Я так и делаю. Феникс сидит рядом с ним, управляя машиной. Он протягивает ко мне руку, когда мои глаза встречаются с его глазами.

Почему мне не может понравиться ни один из них? Они так же хороши собой, как Роуг, хотя ни у кого нет таких загадочных глаз, как у него. Или таких красивых ресниц и скул.

Но они забавные и милые, по крайней мере, для меня.

Почему мне должен был нравиться их ущербный друг-садист?

Потому что друг-садист заставляет тебя чувствовать то, чего никогда раньше не чувствовала. Потому что ты хочешь вскрыть его, поваляться в его повреждениях и сделать их своими, потому что ты знаешь, что вместе вы справитесь с ними.

Заткнись.

Я поднимаю подбородок и скрещиваю руки, прежде чем встретиться с ним взглядом.
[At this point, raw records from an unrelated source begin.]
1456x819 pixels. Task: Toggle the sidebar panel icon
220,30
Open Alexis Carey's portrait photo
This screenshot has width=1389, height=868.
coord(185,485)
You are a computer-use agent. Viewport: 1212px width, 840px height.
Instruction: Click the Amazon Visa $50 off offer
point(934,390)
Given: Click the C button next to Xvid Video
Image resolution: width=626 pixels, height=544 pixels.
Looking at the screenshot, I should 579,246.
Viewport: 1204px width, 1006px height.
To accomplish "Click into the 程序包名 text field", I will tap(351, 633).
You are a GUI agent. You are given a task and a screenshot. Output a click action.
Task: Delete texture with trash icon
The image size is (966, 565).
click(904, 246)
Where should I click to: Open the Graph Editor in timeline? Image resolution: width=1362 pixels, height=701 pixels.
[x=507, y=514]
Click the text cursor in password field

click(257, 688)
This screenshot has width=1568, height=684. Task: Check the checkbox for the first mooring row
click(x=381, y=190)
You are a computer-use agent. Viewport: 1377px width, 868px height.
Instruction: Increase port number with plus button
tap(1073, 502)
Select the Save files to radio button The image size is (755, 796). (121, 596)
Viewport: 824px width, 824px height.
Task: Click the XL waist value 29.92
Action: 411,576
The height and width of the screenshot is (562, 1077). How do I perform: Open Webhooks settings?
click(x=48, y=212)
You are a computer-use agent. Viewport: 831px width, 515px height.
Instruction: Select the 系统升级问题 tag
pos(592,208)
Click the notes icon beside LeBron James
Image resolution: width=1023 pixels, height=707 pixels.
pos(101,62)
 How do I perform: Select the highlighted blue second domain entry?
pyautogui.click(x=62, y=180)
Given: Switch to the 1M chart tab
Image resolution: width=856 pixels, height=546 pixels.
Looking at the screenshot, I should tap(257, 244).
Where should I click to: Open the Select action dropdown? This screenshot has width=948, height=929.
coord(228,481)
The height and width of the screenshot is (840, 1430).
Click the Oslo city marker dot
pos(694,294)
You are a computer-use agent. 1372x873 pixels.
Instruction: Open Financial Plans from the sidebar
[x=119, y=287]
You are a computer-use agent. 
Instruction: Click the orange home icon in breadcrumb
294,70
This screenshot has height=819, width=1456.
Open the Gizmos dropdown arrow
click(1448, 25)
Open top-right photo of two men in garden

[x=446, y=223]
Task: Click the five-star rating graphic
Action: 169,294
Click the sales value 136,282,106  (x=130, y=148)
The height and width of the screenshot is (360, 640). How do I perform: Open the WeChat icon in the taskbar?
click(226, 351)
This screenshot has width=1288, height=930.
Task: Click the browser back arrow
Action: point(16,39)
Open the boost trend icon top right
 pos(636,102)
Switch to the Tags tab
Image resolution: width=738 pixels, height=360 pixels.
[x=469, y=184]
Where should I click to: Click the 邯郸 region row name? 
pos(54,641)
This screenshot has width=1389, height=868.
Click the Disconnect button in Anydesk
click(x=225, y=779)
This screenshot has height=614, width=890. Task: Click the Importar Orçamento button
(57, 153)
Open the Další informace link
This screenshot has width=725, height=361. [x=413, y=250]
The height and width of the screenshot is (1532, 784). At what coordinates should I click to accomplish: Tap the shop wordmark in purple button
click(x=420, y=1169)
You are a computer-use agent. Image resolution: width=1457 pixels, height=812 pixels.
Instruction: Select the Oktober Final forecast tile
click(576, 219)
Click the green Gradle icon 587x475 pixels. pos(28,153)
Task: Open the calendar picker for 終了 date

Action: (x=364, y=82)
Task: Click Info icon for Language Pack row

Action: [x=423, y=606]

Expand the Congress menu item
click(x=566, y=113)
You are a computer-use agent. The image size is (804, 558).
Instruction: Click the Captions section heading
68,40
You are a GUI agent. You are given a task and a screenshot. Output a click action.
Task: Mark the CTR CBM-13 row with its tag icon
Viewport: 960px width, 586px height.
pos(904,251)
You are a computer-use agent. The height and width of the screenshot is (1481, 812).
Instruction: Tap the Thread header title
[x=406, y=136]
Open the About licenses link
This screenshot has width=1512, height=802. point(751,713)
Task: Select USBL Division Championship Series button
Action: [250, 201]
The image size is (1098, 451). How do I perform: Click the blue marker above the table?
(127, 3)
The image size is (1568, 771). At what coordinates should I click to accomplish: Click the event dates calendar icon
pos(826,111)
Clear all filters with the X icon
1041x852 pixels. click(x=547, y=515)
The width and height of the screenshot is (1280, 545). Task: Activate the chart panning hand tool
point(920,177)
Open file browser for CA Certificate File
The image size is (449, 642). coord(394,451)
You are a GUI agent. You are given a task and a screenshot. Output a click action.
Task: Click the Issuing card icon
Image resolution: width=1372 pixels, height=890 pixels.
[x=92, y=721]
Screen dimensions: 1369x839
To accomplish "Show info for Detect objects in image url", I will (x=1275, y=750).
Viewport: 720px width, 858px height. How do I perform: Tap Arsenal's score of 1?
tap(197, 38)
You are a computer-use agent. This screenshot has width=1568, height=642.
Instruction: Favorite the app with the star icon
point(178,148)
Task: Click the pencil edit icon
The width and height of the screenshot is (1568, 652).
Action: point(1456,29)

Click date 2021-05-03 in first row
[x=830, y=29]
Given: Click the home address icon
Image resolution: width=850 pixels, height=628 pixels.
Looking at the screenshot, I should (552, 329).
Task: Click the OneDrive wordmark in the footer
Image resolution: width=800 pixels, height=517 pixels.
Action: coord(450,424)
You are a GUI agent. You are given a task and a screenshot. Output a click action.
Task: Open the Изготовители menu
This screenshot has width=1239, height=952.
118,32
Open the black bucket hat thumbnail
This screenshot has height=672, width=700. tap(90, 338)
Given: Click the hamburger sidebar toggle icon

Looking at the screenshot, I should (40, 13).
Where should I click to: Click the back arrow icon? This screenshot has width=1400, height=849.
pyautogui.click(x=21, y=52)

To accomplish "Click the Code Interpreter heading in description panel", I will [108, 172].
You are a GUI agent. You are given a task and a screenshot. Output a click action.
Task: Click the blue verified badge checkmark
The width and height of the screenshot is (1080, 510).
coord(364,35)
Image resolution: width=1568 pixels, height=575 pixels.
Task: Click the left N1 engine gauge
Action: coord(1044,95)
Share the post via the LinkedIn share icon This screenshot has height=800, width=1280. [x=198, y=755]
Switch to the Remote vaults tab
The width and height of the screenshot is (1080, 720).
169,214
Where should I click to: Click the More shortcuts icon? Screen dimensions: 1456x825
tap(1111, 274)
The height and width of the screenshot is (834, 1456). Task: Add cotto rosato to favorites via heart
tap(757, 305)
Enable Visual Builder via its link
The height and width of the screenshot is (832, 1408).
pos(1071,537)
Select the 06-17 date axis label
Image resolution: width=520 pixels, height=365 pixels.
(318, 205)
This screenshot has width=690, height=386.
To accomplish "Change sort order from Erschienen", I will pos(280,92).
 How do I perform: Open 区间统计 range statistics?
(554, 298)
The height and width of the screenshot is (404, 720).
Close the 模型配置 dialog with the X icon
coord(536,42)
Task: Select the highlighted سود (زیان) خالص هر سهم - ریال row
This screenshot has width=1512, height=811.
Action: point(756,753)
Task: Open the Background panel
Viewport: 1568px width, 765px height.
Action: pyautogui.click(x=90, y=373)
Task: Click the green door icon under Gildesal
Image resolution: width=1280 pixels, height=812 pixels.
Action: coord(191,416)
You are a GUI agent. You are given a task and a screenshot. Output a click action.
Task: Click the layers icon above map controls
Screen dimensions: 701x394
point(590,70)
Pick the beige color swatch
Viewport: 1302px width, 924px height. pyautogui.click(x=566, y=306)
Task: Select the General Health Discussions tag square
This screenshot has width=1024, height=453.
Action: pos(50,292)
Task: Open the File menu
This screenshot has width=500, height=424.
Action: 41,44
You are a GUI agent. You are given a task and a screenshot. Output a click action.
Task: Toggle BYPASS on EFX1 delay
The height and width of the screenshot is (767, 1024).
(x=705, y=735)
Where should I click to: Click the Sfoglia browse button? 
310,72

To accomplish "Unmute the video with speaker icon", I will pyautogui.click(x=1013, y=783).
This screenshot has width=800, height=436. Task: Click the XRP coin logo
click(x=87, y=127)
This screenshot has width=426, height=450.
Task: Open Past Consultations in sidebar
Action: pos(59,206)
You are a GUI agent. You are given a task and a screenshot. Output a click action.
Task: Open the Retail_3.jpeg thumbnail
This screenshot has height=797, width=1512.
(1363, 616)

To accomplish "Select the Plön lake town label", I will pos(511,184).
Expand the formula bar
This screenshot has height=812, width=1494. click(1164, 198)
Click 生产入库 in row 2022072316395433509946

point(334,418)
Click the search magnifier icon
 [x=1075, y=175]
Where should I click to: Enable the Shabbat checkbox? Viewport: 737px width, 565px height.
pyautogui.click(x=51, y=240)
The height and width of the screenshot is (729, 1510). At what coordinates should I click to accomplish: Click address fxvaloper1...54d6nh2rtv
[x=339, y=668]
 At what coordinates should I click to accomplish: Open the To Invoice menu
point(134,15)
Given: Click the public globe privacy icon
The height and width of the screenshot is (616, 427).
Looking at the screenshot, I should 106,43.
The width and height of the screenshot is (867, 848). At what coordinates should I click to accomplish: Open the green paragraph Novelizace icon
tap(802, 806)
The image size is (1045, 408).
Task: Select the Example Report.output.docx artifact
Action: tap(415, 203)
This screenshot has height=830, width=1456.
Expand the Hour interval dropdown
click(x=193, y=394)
— Он не хотел этого, — говорит Феникс.

Я отпускаю беззлобный смешок.

— Пока. — Я говорю, снова уходя.

— Его мама умерла.

Это останавливает меня.

— Он узнал об этом сегодня. Ее убили десять лет назад, когда она должна была переехать в Америку. Она была неизвестной до сегодняшнего дня, я полагаю, когда его ДНК совпала с ее.

— Извини, он пытается дать тебе сокращенную версию, — добавляет Рис.

Я подношу руку ко рту.

Мое сердце болит за него.

— Я не говорю, что нужно простить его — на самом деле, пожалуйста, заставь его поесть дерьма на некоторое время, его эго нужно приструнить, оно выходит из-под контроля, — но просто… не уходи.

Я киваю. Ему не нужно меня убеждать. Я могу только представить, в каком бы я была состоянии, если бы только что узнала, что мою мать убили. Я не могу представить, что бы я наговорила.

Я злюсь на него. Даже в ярости. Но я знаю, что я ему нужна, даже если он сам себе в этом не признается. Он отталкивает меня, как он делает, когда чувствует, что ему нужно защитить себя.

— Ты можешь меня подвезти?

— Конечно. Ты ведь в загоне, да?

— Не домой. — Я говорю. — Вон туда. — Я показываю за спину, садясь на заднее сиденье.

Пристегнув ремень безопасности, я встречаю его взгляд в зеркале заднего вида. Он поднимает бровь.

Я пожимаю плечами.

— Ты сказал не уходить.

— Он был бы глупцом, если бы отпустил тебя.

Я фыркнула.

— Сначала он должен принять, что я ему нужна.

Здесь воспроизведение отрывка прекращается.